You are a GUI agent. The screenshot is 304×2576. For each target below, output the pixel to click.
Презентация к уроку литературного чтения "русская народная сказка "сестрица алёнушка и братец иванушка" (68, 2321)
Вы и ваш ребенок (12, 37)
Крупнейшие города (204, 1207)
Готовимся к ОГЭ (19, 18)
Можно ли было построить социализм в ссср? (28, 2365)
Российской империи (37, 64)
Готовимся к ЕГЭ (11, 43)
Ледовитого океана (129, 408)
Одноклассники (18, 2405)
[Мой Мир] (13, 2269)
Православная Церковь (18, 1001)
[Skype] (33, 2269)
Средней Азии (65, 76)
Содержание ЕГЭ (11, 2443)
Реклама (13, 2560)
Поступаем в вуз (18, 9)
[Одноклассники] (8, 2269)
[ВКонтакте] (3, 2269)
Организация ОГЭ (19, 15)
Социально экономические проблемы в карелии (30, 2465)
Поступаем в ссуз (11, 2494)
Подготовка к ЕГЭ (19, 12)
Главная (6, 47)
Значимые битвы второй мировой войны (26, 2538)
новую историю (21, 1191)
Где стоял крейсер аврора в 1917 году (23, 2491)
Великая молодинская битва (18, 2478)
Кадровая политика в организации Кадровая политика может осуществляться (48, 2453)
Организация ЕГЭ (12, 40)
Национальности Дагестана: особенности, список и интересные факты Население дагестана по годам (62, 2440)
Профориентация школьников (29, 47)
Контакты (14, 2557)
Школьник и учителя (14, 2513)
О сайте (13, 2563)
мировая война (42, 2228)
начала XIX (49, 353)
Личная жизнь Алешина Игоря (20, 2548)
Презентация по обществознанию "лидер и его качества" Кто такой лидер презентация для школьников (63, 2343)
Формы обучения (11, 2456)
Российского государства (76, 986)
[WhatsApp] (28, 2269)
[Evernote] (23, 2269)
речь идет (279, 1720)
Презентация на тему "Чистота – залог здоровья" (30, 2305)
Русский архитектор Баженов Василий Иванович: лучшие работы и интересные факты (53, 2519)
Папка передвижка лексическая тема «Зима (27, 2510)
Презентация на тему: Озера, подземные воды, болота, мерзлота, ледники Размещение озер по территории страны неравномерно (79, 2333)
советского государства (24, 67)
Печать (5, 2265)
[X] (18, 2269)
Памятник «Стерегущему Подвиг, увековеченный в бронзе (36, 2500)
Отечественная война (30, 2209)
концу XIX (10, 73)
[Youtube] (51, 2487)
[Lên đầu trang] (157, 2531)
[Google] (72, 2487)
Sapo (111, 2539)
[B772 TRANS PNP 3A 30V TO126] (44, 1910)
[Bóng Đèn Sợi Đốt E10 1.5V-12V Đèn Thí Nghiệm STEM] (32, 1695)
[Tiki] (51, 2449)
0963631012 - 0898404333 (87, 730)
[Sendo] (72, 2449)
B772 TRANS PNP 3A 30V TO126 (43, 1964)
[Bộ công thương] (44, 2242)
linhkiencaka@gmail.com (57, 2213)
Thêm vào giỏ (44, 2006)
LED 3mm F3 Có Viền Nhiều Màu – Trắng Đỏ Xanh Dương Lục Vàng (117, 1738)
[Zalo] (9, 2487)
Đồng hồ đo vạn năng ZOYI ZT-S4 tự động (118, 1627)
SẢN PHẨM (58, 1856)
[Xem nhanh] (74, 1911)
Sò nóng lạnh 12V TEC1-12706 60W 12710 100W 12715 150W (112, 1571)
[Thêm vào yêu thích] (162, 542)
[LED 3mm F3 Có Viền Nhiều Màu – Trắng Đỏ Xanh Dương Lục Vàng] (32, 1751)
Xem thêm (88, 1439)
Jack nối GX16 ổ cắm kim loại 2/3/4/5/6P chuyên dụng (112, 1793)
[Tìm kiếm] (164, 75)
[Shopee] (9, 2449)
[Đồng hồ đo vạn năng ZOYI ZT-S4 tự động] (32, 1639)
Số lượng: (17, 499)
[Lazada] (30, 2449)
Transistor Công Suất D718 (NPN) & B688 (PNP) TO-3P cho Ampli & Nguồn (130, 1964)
****************************************
## Work to be completed
Your task is to transcribe exactly the lines from the one with "B772 TRANS PNP 3A 30V TO126 (43, 1964)" through the end of the data, both included, and nothing besides.

## Output for this task
B772 TRANS PNP 3A 30V TO126 (43, 1964)
[Bộ công thương] (44, 2242)
linhkiencaka@gmail.com (57, 2213)
Thêm vào giỏ (44, 2006)
LED 3mm F3 Có Viền Nhiều Màu – Trắng Đỏ Xanh Dương Lục Vàng (117, 1738)
[Zalo] (9, 2487)
Đồng hồ đo vạn năng ZOYI ZT-S4 tự động (118, 1627)
SẢN PHẨM (58, 1856)
[Xem nhanh] (74, 1911)
Sò nóng lạnh 12V TEC1-12706 60W 12710 100W 12715 150W (112, 1571)
[Thêm vào yêu thích] (162, 542)
[LED 3mm F3 Có Viền Nhiều Màu – Trắng Đỏ Xanh Dương Lục Vàng] (32, 1751)
Xem thêm (88, 1439)
Jack nối GX16 ổ cắm kim loại 2/3/4/5/6P chuyên dụng (112, 1793)
[Tìm kiếm] (164, 75)
[Shopee] (9, 2449)
[Đồng hồ đo vạn năng ZOYI ZT-S4 tự động] (32, 1639)
Số lượng: (17, 499)
[Lazada] (30, 2449)
Transistor Công Suất D718 (NPN) & B688 (PNP) TO-3P cho Ampli & Nguồn (130, 1964)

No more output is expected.